[Location data for elements and text]
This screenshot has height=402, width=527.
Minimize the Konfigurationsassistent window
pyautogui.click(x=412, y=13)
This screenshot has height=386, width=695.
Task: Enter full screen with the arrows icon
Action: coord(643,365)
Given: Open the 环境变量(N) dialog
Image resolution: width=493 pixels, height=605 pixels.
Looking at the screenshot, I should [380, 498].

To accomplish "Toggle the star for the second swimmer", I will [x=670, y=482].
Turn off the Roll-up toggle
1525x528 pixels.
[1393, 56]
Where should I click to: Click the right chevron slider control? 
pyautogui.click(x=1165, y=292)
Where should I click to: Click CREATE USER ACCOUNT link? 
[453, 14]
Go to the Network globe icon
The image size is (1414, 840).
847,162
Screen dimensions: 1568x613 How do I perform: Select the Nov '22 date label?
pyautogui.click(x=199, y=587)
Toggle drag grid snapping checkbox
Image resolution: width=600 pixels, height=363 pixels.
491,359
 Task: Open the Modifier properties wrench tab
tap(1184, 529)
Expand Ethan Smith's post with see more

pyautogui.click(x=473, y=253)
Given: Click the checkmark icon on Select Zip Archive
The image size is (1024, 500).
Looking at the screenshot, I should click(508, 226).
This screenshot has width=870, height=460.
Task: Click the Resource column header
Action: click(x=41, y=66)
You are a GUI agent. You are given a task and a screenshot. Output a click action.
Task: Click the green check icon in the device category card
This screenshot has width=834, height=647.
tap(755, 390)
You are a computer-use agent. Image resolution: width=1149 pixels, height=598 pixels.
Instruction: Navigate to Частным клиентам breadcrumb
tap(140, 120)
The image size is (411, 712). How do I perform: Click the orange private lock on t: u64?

TO DO:
Return all of the records above line for line, without changing a character.

REPLY:
This screenshot has height=402, width=527.
Minimize the Konfigurationsassistent window
pyautogui.click(x=412, y=13)
This screenshot has height=386, width=695.
Task: Enter full screen with the arrows icon
Action: coord(643,365)
Given: Open the 环境变量(N) dialog
Image resolution: width=493 pixels, height=605 pixels.
Looking at the screenshot, I should [380, 498].

To accomplish "Toggle the star for the second swimmer", I will [x=670, y=482].
Turn off the Roll-up toggle
1525x528 pixels.
[1393, 56]
Where should I click to: Click the right chevron slider control? 
pyautogui.click(x=1165, y=292)
Where should I click to: Click CREATE USER ACCOUNT link? 
[453, 14]
Go to the Network globe icon
The image size is (1414, 840).
847,162
Screen dimensions: 1568x613 How do I perform: Select the Nov '22 date label?
pyautogui.click(x=199, y=587)
Toggle drag grid snapping checkbox
Image resolution: width=600 pixels, height=363 pixels.
491,359
 Task: Open the Modifier properties wrench tab
tap(1184, 529)
Expand Ethan Smith's post with see more

pyautogui.click(x=473, y=253)
Given: Click the checkmark icon on Select Zip Archive
The image size is (1024, 500).
Looking at the screenshot, I should click(508, 226).
This screenshot has width=870, height=460.
Task: Click the Resource column header
Action: click(x=41, y=66)
You are a GUI agent. You are given a task and a screenshot. Output a click action.
Task: Click the green check icon in the device category card
This screenshot has width=834, height=647.
tap(755, 390)
You are a computer-use agent. Image resolution: width=1149 pixels, height=598 pixels.
Instruction: Navigate to Частным клиентам breadcrumb
tap(140, 120)
The image size is (411, 712). How do I perform: Click the orange private lock on t: u64?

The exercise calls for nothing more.